◆ TEXT EXCERPT:
----

Reliability Engineer

Site Reliability Engineering, Azure Compute, Azure Pipelines, Azure Storage, Google Cloud Monitoring, PowerShell, Python, Azure Containers, Azure DevOps, Google Cloud Platform, Kubernetes

Facebook LinkedIn Send via email

We are seeking a Reliability Engineer to join our remote team. In this role, you will ensure our information systems' stability, integrity, and efficiency, which support core organizational functions. You will also be instrumental in identifying and resolving issues that affect the reliability of our systems and services. A successful candidate will thrive in a fast-paced environment and be committed to proactive service optimization and issue prevention.

----

◆ WRITTEN REQUEST: Retype the Reliability Engineer posting word for word, starting at the words "Facebook LinkedIn Send" and stopping after "and issue prevention.". The listing that follows has no connection to the Reliability Engineer posting.

◆ DATA BLOCK:
----

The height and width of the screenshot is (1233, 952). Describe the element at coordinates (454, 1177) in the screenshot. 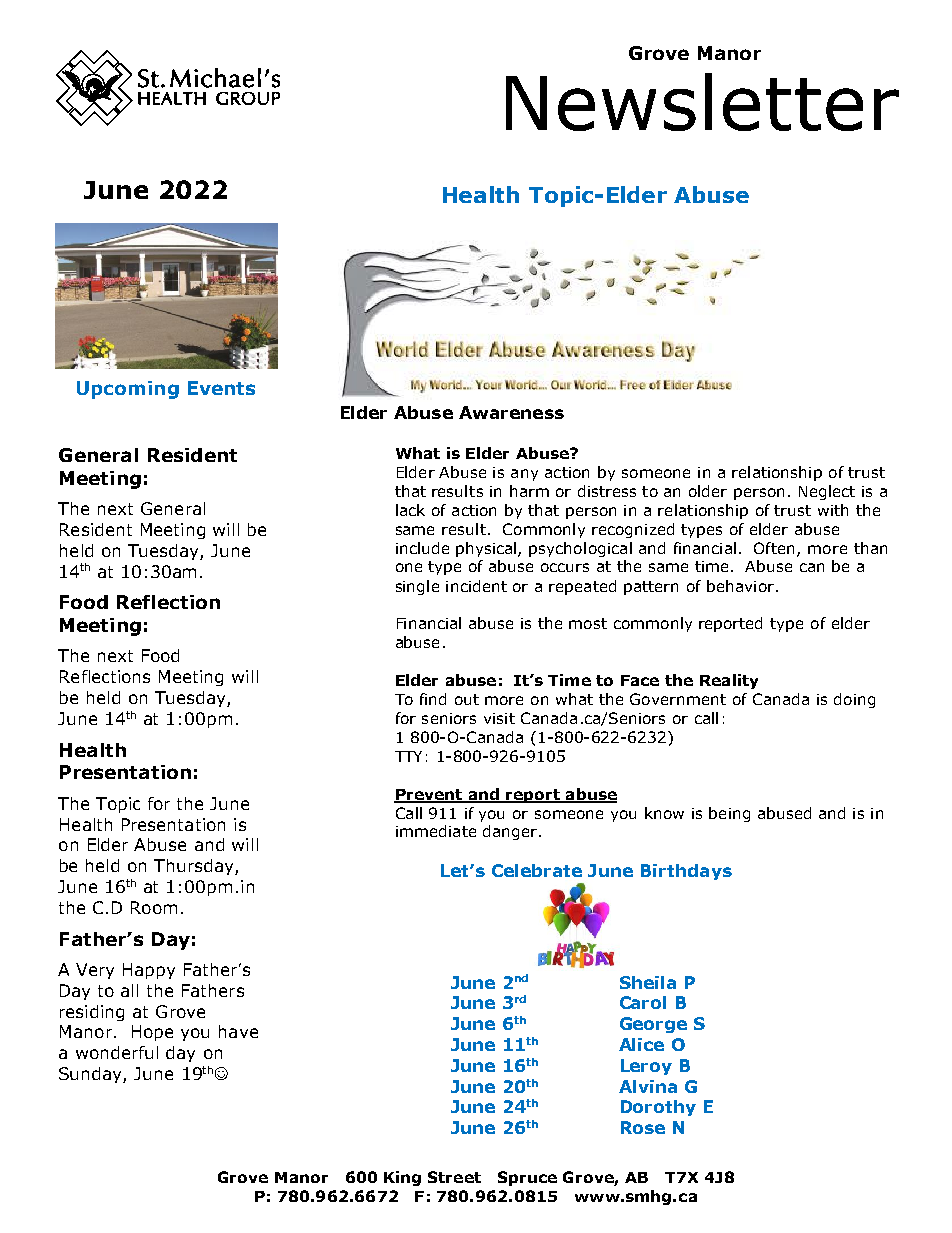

----

◆ ANSWER IN FULL:
Facebook LinkedIn Send via email

We are seeking a Reliability Engineer to join our remote team. In this role, you will ensure our information systems' stability, integrity, and efficiency, which support core organizational functions. You will also be instrumental in identifying and resolving issues that affect the reliability of our systems and services. A successful candidate will thrive in a fast-paced environment and be committed to proactive service optimization and issue prevention.